Thou art the truth, the life. Thou, Lord, wilt see
To every question that perplexes me.
I am thy being; and my dignity
Is written with my name down in thy book;
Thou wilt care for it. Never shall I think
Of anything that thou mightst overlook:–
In faith-born triumph at thy feet I sink.

George MacDonald, Diary of an Old Soul
Augsburg Fortress Press 1994

It seems MacDonald is telling us that no matter how good or smart he might be, he’ll never outdo the True Perfectionist. That would be the One and Only Creator who knows how to think through everything. Especially everything about MacDonald and about us.

We get lost in assessing the good, the bad, the ugly, the beautiful, the astounding, the horrifying, and especially the perplexing. All our over-heated cogitation simply creates a Gordian Knot of immense proportions. Puzzles never to be mastered. Dilemmas never to be resolved. Dignity never to be adequately defended. Especially our own.

Today’s sonnet tells me I stand before my Creator with only one choice. To accept or reject what my Creator offers me. It also tells me I need not fear judgment according to my scorecard or self-evaluation. Rather, I can expect a judgment for full acceptance of me with my dignity. Not because I earned or deserve it, but because it comes with the territory.

“I am thy being; and my dignity is written with my name down in thy book….” Amazing. I don’t have to worry about it, try to dress anything up or help my Creator remember or resolve what I cannot forget or resolve.

Even better, the ink is permanent. The period mark has been entered. Full stop. In fact, I now stand before the only True Perfectionist who might say something like this to me:

Forget about hiding or trying to run away. Forget about explaining yourself or thinking you can understand your life. There isn’t anything about you I don’t already know, and haven’t taken into account. Of course you’re not God! You’re free to stop pretending you know or could ever know yourself better than I do. Or that you could instruct me about questions or information I may have overlooked!

So what if you overlook something? You’re still my creation. I’ve already guaranteed your dignity by inscribing your name indelibly in my book. You don’t have to fight for it, assert it, defend it, reject or explain it. Try as you may, you can’t add to what I’ve already created. Isn’t the dignity with which I endowed you more than enough?

I want you to accept this gift. Not because you deserve it, but because you have faith in my assessment of you. I’m looking for “faith-born triumph,” not self-congratulatory or self-serving explanations about why you deserve anything or nothing at all. In fact, you don’t even have to ‘get it’ when you sink at my feet. All I ask is that You surrender your attempts to justify yourself.

I think Jesus knew what this feels like. It’s the kind of faith-born triumph he may have experienced on Calvary when he sank before God, not knowing what would come next.
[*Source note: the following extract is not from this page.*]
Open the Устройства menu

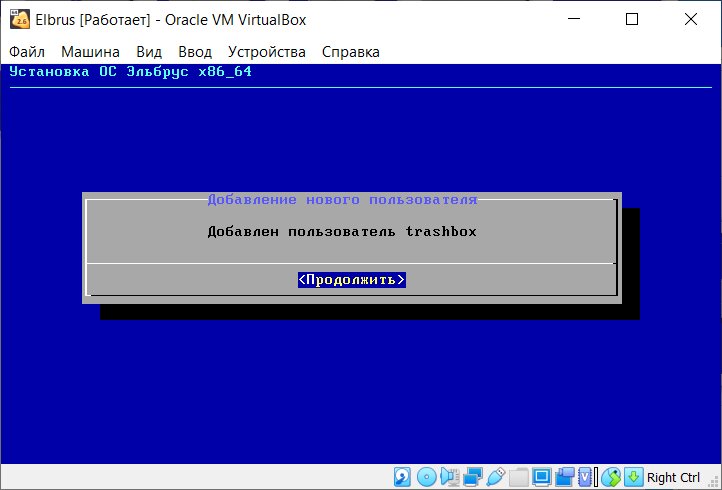(x=267, y=52)
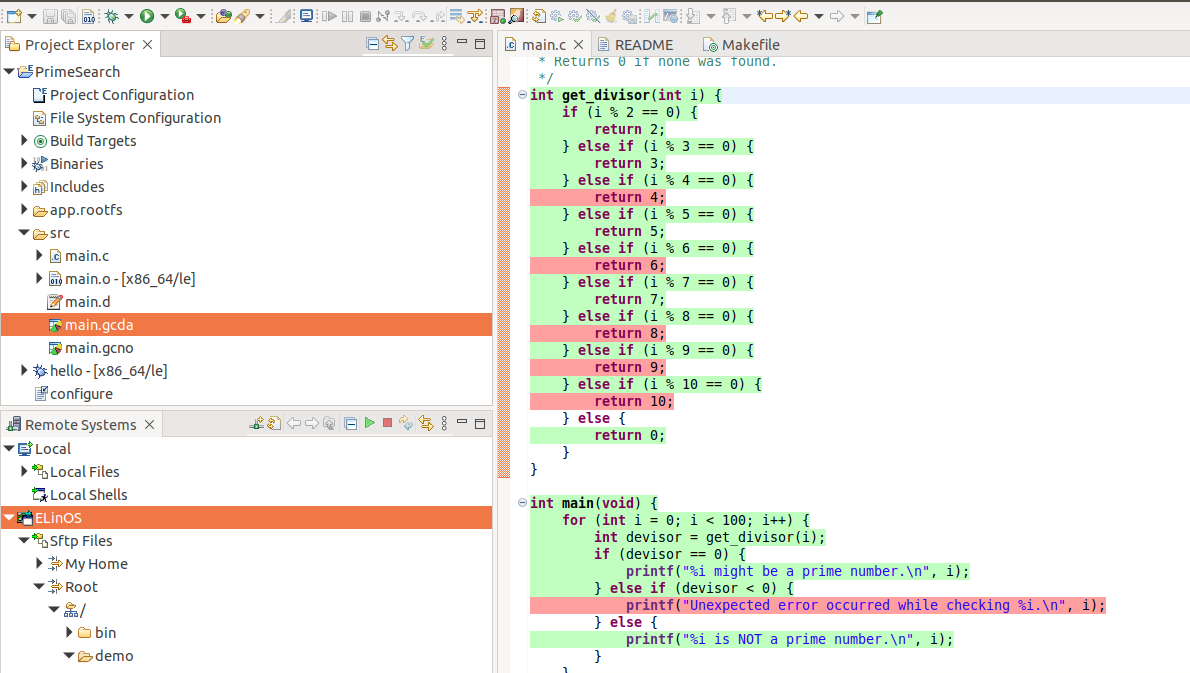Select main.gcno file in Project Explorer
The height and width of the screenshot is (673, 1190).
point(99,348)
Why did he do this without defending himself and his dignity? Because despite all the agony, betrayals, contempt and lies, he had faith-born triumph.

Jesus trusted that his Creator had Jesus’ dignity written with his name in the book of life, not in the book of death. Our Creator graciously invites us to follow in Jesus’ way, to give up trying to justify or punish ourselves, or to make ourselves perfect.